12/10/14 Reminders & Sighs of happy memories

Ever have one of those days where it seems you can't escape the past?  I woke up knowing today was going to be a bit tough.  Not to say I haven't gotten through the day or that I've cried or anything because I haven't.  But the has been a bit more focused on the past than it should have.  My ex was the first thing on my mind this morning.  "They" (whoever they are) say that the first person on your mind when you wake up is either the cause of your happiness or the cause of your pain.  I think today I'm sitting somewhere in between those two because I'm not happy with my ex (obviously) but I'm not in pain anymore either.  But he's definitely the cause of my thoughts today.
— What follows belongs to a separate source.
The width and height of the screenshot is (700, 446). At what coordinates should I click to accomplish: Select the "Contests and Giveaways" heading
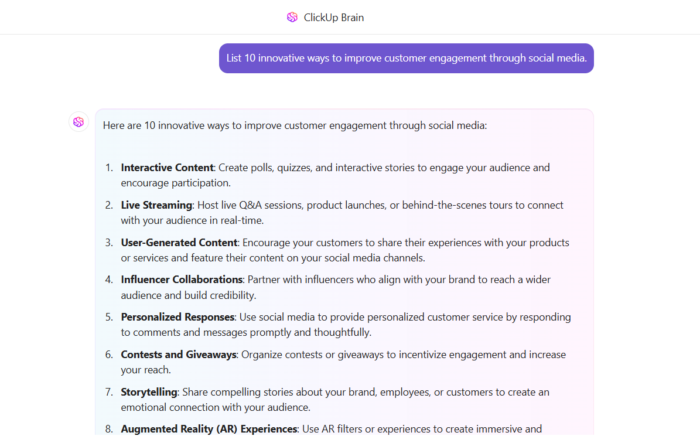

I can't remember what I was thinking about when I woke up but I do know that before we left the house I wondered if he ever thinks of me when he woke up too.   In the car, our song "Just A Fool" (Christina Aguilera & Blake Shelton) started on iTunes Radio and I HAD to change it.  Just had to.  We both loved that song & used to sing it as a duet together whenever it came on.  One of the best moments with that was driving to NYC for the SuperBowl last year & just BLARING it with both of us singing at the top of our lungs but with so much heart & emotion.  He had a gorgeous voice and I LOVED hearing him sing.  I really hope to be able to listen to that song again because I love Christina and that's one of my favorites that she does.  After that, "Stay" by Rhianna came on and my response was "REALLY?!  Cmon iTunes, you're killin' me..."

Errands, etc. etc....Cue thoughts about New Years.  Last year we spent New Year's in California at a hotel and attended a Great Gatsby themed party.  SO much fun dressing up.  Naturally I wondered what he's going to do this year.

Also thought about Valentine's Day...definitely not much on the "holiday" but the day after would have been our official 2 year mark.  Hopefully this year that day will pass and I won't actually give it a second thought or if I do, it won't matter all that much.  We'll see.

Today I miss the good times we had.  That's what I've been focused on and I don't think that's a negative thing, but right now I don't really want to be focused on anything having to even do with my ex.  I just want to have that fresh start & clean slate.

Fortunately, my other focus now is staying busy throughout the day and I've been seeing lots of friends lately for lunches and stuff like that.  Today my morning was thoroughly brightened by visiting my hair girl.  She had to fix a bit of my hair but her smile always brightens my day.  :)

I'm looking forward to Krav tomorrow morning and hopefully getting the house cleaned up and Christmas presents wrapped.  It seems like every year things get to be pushed more and more to the last minute!  Time is flying for sure.

I came across tho wonderful letter last night and it was very touching.  It's a letter from Anais Nin to Clementine von Radics and is encouraging and hopeful.  Here's to good memories that make you sigh with nothing but happiness when they're thought of and a bright future enveloped by loads of emotional growth and good energy.  Cheers.

"For women who are tied to the moon, love alone is not enough.  We insist each day wrap it's knuckles through our heart strings and pull.  The lows.  The joy.  The poetry.  We dance at the edge of a cliff, you have fallen off.  So it goes.  You will climb back up again.

You rare girl, once again, you have a body that belongs to no lover, to no father, belongs to no one but you.  Wear your sorrow like the lines on your palm.  Like a shawl to keep you warm at night.  Don't mourn the love that is lost to you now.  It is a book of poems whose meters worked their way into your pulse.  Even if it has slipped from your hands, it will stay in your body.

...You have your heart all to yourself again.  A heart like a stone cottage.  Heart like a lover's diary.  Hope like an ocean."